# VA. Man Arrested For Plotting DC Attacks



## fox1371 (Oct 28, 2010)

Another story...this one a little more chilling.  I guess I won't be using the metro here anymore.  Kudos to the FBI.

http://liveshots.blogs.foxnews.com/...ed-in-va-for-terror-offenses/?test=latestnews



> A Virginia man has been arrested for allegedly trying to help Al Qaeda plan multiple bombings around the nation's capital, according to U.S. officials.
> Farooque Ahmed, 34, of Ashburn, Va., was arrested today by the FBI and charged with providing material support to terrorists and collecting information for a terrorist attack.
> “It’s chilling that a man from Ashburn is accused of casing rail stations with the goal of killing as many Metro riders as possible through simultaneous bomb attacks,” said Neil MacBride, the U.S. Attorney for the Eastern District of Virginia. “Today’s arrest highlights ... our ability to find those seeking to harm U.S. citizens and neutralize them before they can act."
> According to an indictment filed in U.S. Court for the Eastern District of Virginia, between April 2010 and Oct. 25, Ahmed repeatedly met with individuals he thought were affiliated with Al Qaeda to discuss "jihad."
> ...


----------



## Ranger_Smoothie (Oct 28, 2010)

All Feds are spread thin on CT, luck was on our side. There are more of them here and soon or later will succeed.


----------



## TheWookie (Oct 28, 2010)

Chalk up one more for The Religion of Peace.

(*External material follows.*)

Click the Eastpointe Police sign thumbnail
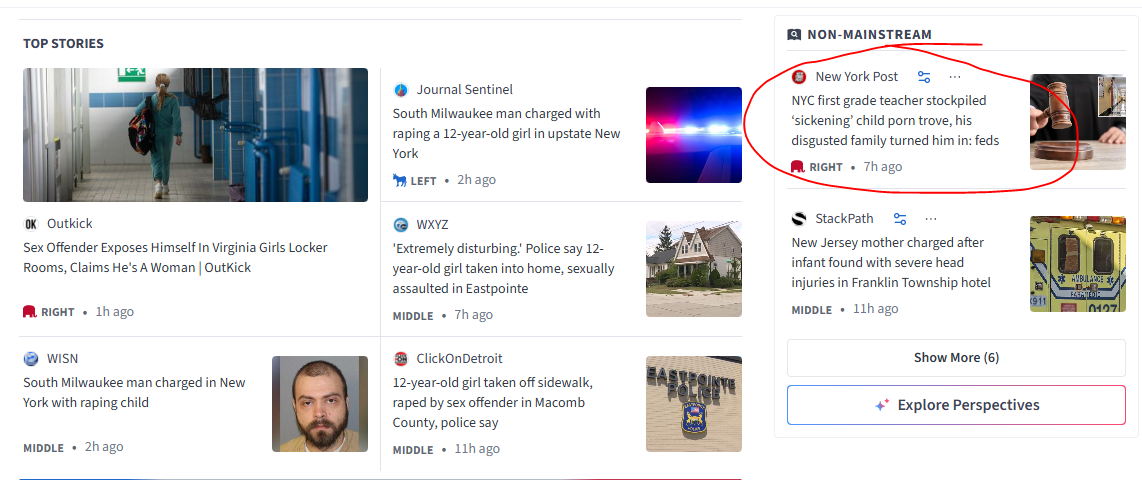The image size is (1142, 480). 693,404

I love how libs call Bill O'Reilly a bigot for having the guts to stand up to and admit what we all know, but dare not say. I hope poor Juan Williams is not on the subway this morning -- he might be fired from another job!  There is a huge MUSLIM problem in this country. And there seems to be no end of Muslims who are ready to step up and murder innocent civilians in the name of Islam.

We are all supposed to be vigilant. But to point out exactly who it is that we are supposed to be vigilant about will get you fired in today's climate. What a sad, pathetic bunch of wimps this Politically Correct society has made us...


----------